A series \(R L C\) circuit is driven by a generator at a frequency of \(2000 \mathrm{~Hz}\) and an emf amplitude of \(170 \mathrm{~V}\). The inductance is \(60.0 \mathrm{mH},\) the capacitance is \(0.400 \mu \mathrm{F},\) and the resistance is \(200 \Omega .\) (a) What is the phase constant in radians? (b) What is the current amplitude?

Short Answer

Expert verified
(a) Phase constant is approximately 0.359 radians. (b) Current amplitude is approximately 0.795 A.

Step by step solution

01

Calculate Angular Frequency

The frequency of the generator is given as \( f = 2000 \mathrm{~Hz} \).

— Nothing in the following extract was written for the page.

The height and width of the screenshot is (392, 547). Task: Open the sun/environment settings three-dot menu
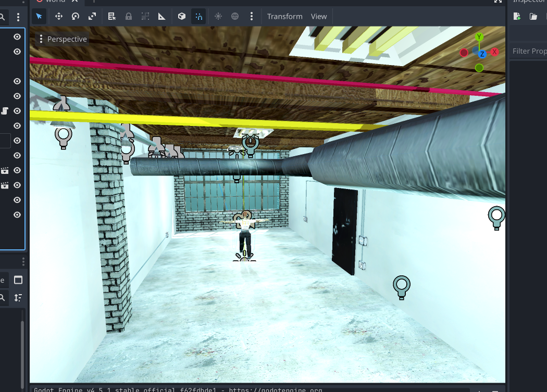tap(252, 17)
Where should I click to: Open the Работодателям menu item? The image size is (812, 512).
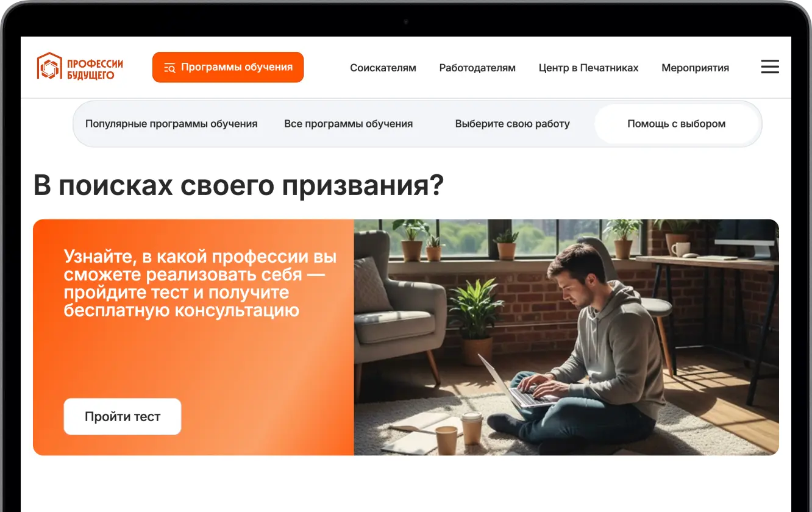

We calculate the angular frequency \( \omega \) using the formula: \[ \omega = 2 \pi f \]Substituting the given value, we have:\[ \omega = 2 \pi \times 2000 \]Thus, \( \omega = 4000 \pi \) rad/s.
02

Find Reactance of Inductance and Capacitance

The inductive reactance \( X_L \) and capacitive reactance \( X_C \) are given by:\[ X_L = \omega L \quad \text{and} \quad X_C = \frac{1}{\omega C} \]Substituting the values:\[ X_L = 4000 \pi \times 0.060 = 240\pi \Omega \]For capacitance:\[ X_C = \frac{1}{4000 \pi \times 0.0000004} = \frac{1}{0.0016\pi} \approx \frac{625}{\pi} \Omega \approx 198.94 \Omega \]
03

Calculate the Phase Constant

The phase constant \( \phi \) can be calculated using the formula:\[ \phi = \tan^{-1} \left( \frac{X_L - X_C}{R} \right) \]Substitute the values from the previous steps:\[ \phi = \tan^{-1} \left( \frac{240\pi - 198.94}{200} \right) \approx \tan^{-1} \left( \frac{75.68}{200} \right) \]Thus:\[ \phi \approx \tan^{-1}(0.3784) \approx 0.359 \text{ radians} \]
04

Calculate the Current Amplitude

The current amplitude \( I_0 \) for an \( RLC \) circuit is given by:\[ I_0 = \frac{\text{emf amplitude}}{\sqrt{R^2 + (X_L - X_C)^2}} \]Substitute the values:\[ I_0 = \frac{170}{\sqrt{200^2 + 75.68^2}} \]Calculate the value:\[ I_0 = \frac{170}{\sqrt{40000 + 5723.4624}} \approx \frac{170}{\sqrt{45723.4624}} \approx \frac{170}{213.79} \approx 0.795 \text{ A} \]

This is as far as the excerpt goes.